Cette proposition est non seulement moralement répréhensible, mais aussi juridiquement douteuse. En 2021, des sources juridiques ont clairement établi qu’un employeur ne pouvait ni imposer la vaccination contre le Covid, ni sanctionner un salarié pour son refus, sauf dans les cas où la vaccination était légalement obligatoire (par exemple, pour certains soignants). Il est à rappeler tout de même les dérives de ce gouvernement pendant la crise Covid, qui n'avait pas hésité à faire fi de la loi, imposant un vaccin non obligatoire. Appliquer une logique similaire à la grippe, où aucune obligation légale n’existe pour une majorité des salariés, ouvre la voie à des recours en justice pour discrimination, avec de forts risques de dommages et intérêts pour ces employeurs trop zélés, tentés de suivre cette funeste voie. Du temps et de l'argent public dilapidés, une fois de plus, afin d'emmerder les français.
Une intrusion dans la sphère médicale, en vertu de quelle compétence ?
Et le MEDEF de prétendre que sa mesure vise à réduire les coûts de l’Assurance maladie, estimés à 17 milliards d’euros pour les arrêts de travail, auxquels s’ajoutent 25 milliards pour les entreprises.

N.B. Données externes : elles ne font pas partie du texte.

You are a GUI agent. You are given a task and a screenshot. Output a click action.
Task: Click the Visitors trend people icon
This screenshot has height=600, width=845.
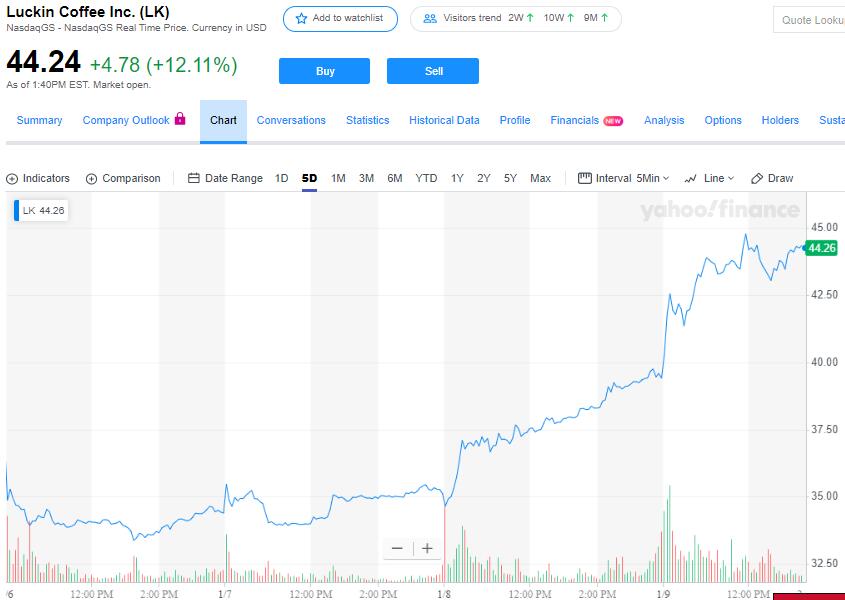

En quoi une organisation patronale est-elle qualifiée pour dicter des politiques de santé publique ? La vaccination contre la grippe, bien que recommandée, n’élimine pas le risque de maladie, mais est censé en atténuer les effets. De plus son efficacité baisse année après année et varie selon les souches virales et les individus. Sanctionner les non-vaccinés reposerait donc sur une simplification abusive de l’épidémiologie, ignorant les complexités des réponses immunitaires et des facteurs socio-économiques influençant les choix vaccinaux.
Le MEDEF n’a ni compétences médicales ni autorité morale pour transformer la grippe en outil de chantage. Cette proposition, qualifiée de « chantage à la seringue » par certains observateurs, ouvre une boîte de Pandore où tout comportement jugé « irresponsable » pourrait être sanctionné. Aujourd’hui, c’est le vaccin contre la grippe ; demain, un régime alimentaire non conforme aux recommandations ? Un manque d’exercice physique ? Cette pente glissante menace non seulement les droits des salariés, mais aussi le principe même de la Sécurité sociale, fondé sur la solidarité et l’égalité d’accès aux soins.
Cette proposition scélérate est une tentative de transférer la responsabilité des déficits de la Sécurité sociale sur les travailleurs, tout en détournant l’attention des véritables enjeux, comme l’optimisation fiscale des grandes entreprises ou la sous-dotation chronique du système de santé. Les salariés ne sont pas les « enfants gâtés de la santé », comme certains le prétendent, mais les contributeurs essentiels d'un système social qu’ils financent par leurs cotisations.
Monsieur Laqueille a certainement perdu là une occasion de se taire... Et certains s'en souviendront surement.
De plus, il semblerait que son implication dans Malakoff Humanis, (specialisé dans les domaines de la complémentaire santé), en tant que vice-président, augure d'un certain conflit d'intérêt.